**ACTION ITEM:**
Your task is to copy each line of the material below that includes "pyautogui".

**RECORDS PROVIDED:**
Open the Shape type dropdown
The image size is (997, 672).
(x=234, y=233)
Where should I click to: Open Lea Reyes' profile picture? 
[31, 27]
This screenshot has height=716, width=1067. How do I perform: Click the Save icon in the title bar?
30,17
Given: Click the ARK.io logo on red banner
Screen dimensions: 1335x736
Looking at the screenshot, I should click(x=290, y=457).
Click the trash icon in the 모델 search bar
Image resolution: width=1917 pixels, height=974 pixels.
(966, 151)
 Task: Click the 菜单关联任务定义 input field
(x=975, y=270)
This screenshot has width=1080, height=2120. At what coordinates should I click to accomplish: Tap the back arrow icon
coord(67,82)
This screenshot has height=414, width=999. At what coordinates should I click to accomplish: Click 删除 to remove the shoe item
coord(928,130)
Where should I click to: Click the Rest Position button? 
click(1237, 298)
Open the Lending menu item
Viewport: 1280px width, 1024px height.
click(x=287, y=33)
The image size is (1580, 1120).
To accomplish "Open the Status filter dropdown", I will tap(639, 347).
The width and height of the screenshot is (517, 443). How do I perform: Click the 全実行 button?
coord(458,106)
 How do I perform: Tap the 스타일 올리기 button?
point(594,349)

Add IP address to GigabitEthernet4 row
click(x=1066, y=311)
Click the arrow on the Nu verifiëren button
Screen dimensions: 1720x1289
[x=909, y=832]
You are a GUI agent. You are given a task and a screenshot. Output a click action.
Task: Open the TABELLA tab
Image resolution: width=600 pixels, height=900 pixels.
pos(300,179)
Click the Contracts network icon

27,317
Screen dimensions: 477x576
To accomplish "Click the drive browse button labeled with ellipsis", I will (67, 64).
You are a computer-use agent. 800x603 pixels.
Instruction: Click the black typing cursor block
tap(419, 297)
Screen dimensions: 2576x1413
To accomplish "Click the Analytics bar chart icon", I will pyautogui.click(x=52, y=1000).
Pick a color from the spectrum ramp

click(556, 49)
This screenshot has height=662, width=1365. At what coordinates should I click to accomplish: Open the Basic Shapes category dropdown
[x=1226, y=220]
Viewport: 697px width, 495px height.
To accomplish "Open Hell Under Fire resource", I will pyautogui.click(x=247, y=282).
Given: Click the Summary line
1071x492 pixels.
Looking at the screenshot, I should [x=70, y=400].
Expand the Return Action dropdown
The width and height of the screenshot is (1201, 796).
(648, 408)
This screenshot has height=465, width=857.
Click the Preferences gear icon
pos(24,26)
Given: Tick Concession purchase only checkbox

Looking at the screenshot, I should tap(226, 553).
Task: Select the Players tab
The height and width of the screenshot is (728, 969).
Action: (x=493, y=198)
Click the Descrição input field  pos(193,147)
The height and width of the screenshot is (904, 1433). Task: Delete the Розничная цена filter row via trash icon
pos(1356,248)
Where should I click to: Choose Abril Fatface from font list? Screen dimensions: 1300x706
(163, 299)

**ANSWER AREA:**
To accomplish "Click the Analytics bar chart icon", I will pyautogui.click(x=52, y=1000).
To accomplish "Open Hell Under Fire resource", I will pyautogui.click(x=247, y=282).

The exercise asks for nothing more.